Let's quickly look at the top 20 features in this DFM to get a sense of how words are used in this corpus.

In [None]:
top_features = dfm.sum(axis = 0).A1
top_features = pd.Series(top_features, index=vocabulary)
top_features = top_features.astype(int)
top_features = top_features.sort_values(ascending=False)
top_features[0:20]

Now, let's create a wordcloud object.

In [None]:
import wordcloud

# Initialise the wordcloud object as `wc`
wc = wordcloud.WordCloud(width=800,
                         height=400,
                         background_color="white",
                         relative_scaling = 1,
                         max_words=200, 
                         random_state=42)

# Feed in the data from our `top_features` object
wc = wc.generate_from_frequencies(top_features)

# Don't use the default colours, and make blue
wc = wc.recolor(color_func=lambda *args, **kwargs: (51,51,255))

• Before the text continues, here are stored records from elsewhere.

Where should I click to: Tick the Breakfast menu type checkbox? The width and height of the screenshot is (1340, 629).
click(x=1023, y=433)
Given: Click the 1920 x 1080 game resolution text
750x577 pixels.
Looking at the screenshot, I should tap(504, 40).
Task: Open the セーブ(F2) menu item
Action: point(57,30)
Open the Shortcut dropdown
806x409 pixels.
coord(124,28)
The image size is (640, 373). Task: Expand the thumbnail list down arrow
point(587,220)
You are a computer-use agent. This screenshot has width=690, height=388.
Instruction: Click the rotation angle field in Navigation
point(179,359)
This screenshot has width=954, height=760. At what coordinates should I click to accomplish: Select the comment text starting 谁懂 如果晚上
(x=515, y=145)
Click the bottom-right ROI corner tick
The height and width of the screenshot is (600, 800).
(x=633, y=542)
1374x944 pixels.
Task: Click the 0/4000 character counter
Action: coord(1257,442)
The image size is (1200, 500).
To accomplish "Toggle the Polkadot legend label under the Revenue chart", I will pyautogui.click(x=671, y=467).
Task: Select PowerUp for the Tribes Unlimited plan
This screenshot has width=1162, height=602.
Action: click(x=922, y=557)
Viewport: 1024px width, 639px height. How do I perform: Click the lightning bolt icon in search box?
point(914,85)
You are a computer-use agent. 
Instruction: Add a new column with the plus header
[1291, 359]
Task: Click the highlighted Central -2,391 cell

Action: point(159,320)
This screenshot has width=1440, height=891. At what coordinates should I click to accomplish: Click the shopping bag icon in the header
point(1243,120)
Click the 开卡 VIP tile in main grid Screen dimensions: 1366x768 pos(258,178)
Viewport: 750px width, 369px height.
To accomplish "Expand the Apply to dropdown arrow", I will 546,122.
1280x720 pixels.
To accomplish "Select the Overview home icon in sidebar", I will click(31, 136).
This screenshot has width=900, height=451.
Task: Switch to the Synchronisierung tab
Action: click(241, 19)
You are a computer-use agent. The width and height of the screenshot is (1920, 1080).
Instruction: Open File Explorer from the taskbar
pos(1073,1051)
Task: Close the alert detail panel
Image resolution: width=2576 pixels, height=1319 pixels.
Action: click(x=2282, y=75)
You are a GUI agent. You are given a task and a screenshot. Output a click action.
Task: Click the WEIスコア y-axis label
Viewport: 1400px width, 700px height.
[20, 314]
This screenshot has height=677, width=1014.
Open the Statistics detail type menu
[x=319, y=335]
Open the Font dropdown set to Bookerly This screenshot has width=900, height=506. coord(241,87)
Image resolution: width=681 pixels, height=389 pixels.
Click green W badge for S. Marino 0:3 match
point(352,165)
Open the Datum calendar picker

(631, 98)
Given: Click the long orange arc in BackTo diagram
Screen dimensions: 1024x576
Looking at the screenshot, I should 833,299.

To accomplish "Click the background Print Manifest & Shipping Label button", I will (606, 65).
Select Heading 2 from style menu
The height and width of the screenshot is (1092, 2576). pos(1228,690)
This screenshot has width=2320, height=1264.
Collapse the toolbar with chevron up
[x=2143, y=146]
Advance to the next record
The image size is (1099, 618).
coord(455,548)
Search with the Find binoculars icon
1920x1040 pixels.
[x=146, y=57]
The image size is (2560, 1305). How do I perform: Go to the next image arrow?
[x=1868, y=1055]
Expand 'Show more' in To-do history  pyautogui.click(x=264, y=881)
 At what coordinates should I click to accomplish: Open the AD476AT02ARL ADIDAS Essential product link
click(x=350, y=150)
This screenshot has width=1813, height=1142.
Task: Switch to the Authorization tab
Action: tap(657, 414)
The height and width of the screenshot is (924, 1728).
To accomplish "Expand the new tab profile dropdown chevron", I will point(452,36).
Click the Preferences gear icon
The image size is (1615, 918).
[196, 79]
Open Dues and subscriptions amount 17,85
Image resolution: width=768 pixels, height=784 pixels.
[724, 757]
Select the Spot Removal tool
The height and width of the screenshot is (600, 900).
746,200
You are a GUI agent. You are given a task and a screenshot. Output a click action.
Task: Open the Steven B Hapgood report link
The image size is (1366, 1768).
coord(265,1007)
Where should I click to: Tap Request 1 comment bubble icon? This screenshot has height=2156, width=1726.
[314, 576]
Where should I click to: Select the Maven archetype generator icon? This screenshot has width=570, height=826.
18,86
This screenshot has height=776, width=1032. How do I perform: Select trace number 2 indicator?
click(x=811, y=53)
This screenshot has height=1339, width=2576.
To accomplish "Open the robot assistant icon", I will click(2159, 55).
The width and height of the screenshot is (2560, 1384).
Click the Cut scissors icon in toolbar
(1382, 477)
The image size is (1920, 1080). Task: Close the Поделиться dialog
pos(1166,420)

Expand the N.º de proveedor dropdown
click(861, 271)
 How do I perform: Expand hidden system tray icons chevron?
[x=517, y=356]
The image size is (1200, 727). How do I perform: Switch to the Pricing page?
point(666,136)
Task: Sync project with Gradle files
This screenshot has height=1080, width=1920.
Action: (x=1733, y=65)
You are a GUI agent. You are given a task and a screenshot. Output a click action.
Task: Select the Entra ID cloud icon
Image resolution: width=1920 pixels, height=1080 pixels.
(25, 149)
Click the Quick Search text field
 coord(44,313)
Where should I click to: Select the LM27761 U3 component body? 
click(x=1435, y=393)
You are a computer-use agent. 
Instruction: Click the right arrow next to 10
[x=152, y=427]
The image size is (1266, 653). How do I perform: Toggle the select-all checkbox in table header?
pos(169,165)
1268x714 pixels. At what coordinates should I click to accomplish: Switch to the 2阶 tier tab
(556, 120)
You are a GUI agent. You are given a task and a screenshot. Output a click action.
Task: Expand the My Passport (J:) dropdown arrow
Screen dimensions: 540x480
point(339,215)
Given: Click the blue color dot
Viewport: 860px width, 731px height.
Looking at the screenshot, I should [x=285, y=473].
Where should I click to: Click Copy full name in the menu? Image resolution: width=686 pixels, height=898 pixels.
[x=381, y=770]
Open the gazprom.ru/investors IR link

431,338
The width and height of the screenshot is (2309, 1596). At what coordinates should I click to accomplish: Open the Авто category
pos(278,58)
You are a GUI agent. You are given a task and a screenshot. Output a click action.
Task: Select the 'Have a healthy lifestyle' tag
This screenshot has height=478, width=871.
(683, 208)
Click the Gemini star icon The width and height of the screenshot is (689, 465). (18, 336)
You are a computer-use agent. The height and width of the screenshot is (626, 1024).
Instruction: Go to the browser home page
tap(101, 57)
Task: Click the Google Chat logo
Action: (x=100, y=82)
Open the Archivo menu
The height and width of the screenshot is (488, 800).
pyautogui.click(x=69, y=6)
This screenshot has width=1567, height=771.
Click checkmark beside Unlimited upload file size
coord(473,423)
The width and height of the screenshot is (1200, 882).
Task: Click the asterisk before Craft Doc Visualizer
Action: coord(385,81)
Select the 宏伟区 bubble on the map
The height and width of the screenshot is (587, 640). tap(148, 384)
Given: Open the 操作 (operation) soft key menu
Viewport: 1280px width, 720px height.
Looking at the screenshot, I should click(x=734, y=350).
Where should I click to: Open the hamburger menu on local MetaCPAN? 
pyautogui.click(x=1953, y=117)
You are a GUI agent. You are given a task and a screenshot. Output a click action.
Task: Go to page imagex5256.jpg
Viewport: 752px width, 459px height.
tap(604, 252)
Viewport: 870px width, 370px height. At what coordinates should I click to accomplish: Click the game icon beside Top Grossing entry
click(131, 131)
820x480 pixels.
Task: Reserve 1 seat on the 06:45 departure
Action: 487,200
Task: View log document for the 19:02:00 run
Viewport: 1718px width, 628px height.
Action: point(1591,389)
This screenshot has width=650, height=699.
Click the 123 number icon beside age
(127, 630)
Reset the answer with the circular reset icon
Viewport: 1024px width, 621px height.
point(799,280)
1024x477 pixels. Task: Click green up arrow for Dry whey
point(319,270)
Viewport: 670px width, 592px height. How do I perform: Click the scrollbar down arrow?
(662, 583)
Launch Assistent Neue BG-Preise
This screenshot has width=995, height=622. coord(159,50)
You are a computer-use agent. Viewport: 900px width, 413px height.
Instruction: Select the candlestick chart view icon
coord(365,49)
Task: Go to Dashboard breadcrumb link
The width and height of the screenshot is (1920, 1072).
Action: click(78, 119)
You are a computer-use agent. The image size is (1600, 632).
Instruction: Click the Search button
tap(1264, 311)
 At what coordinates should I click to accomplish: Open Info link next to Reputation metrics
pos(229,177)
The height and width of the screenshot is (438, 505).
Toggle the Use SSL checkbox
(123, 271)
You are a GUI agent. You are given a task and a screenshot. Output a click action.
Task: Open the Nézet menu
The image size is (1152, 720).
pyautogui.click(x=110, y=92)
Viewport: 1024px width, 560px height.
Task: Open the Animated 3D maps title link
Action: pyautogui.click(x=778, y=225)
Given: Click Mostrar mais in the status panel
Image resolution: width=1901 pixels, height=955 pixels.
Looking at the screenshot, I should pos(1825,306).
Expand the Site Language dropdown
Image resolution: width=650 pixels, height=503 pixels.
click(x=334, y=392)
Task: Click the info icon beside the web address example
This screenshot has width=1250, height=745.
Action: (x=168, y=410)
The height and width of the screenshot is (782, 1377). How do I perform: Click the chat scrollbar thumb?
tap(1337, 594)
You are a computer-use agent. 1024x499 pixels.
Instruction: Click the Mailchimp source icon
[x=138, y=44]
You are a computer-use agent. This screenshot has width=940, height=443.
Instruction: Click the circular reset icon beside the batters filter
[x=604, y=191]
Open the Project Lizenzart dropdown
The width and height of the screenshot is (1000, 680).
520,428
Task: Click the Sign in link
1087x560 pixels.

Finally, we'll plot the wordcloud object using `matplotlib`.

In [None]:
import matplotlib.pyplot as plt

plt.figure(figsize=(8, 4))
plt.imshow(wc)
plt.axis("off")
plt.subplots_adjust(left=0, right=1, top=1, bottom=0)
plt.show()

Now that we've created this DFM, let's save it for further use. We'll also save the corpus file as well, so that we can access the texts if/when needed!

In [None]:
from scipy import sparse

sparse_dfm_file = os.path.join(sdir, 'guardian-dfm.npz')
sparse.save_npz(sparse_dfm_file, dfm)

features_file = os.path.join(sdir, 'guardian-dfm-features.txt')
with open(features_file, 'w') as f:
    f.write("\n".join(vocabulary))

corpus_file = os.path.join(sdir, 'guardian-corpus.csv')
tf.iloc[:,0:4].to_csv(corpus_file)